Unlock the potential of your data: Optimize your data store architecture for AI/ML and Analytics

Abstract

AI/ML and analytics applications are extremely demanding in terms of data store solutions as they require a broad spectrum of storage capabilities to support a wide spectrum of workloads, from continuous data ingest streams to data transformation and to model training, inferencing and archival. Each of these workloads have distinct throughput, latency, capacity and scalability requirements that have to be satisfied.
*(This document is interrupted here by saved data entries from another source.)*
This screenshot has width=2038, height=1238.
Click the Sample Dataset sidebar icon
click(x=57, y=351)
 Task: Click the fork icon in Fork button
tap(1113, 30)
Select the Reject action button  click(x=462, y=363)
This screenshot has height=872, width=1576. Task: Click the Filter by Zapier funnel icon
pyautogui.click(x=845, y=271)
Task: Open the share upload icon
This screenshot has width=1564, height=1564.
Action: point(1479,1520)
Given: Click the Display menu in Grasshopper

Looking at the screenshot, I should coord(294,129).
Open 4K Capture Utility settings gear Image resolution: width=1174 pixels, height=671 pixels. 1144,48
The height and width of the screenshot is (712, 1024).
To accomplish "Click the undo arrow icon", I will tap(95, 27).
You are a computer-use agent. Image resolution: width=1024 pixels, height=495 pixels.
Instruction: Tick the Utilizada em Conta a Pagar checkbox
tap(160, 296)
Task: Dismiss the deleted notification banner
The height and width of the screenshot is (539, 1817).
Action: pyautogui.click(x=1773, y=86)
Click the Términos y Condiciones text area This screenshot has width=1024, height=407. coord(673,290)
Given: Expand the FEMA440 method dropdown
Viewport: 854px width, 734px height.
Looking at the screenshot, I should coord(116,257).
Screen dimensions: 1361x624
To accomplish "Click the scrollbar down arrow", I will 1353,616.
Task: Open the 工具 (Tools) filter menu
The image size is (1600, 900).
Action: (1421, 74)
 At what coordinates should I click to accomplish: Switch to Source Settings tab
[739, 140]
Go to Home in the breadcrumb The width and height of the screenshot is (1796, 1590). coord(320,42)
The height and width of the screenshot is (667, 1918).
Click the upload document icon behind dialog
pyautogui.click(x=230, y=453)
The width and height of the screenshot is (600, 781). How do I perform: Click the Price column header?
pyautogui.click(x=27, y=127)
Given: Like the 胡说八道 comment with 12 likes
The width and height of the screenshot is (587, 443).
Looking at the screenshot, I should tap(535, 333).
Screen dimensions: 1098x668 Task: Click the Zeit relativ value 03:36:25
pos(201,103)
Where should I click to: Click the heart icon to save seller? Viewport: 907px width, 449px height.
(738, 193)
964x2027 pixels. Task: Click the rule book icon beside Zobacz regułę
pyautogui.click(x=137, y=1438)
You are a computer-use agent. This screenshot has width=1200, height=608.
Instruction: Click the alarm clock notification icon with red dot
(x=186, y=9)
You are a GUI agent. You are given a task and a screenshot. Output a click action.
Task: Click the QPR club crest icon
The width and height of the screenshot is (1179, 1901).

Next-gen storage architecture must combine the high-performance and storage-density optimized industry standard servers with Software-Defined-Storage (SDS) to provide high-performance, distributed, modular, cost effective and petabyte scalable architectures, capable of satisfying all AI and Analytic requirements.


Who is this presentation for?
IT manager, Data scientists and analysts, Big data data architect
 

Prerequisite knowledge:
None
 

What you'll learn?
How storage impact AI and how to create optimal data architecture for AI/ML

Profile

Andrea Fabrizi, M.S. in Physics, is an expert in big data and analytics at HPE Storage and Big Data Business Unit. He comes from a long career in big data, analytics, product management and telecommunication. In the last years, Andrea has worked as analytic product manager for several large US corporations. Prior, he was responsible of the product management of analytics products and solutions for telecommunication market at both Capgemini USA and HP. Andrea has been lecturer at University of Washington and speaker and panelist at several leading industry events such Mobile World Congress (MWC) and Telco Big Data Summit.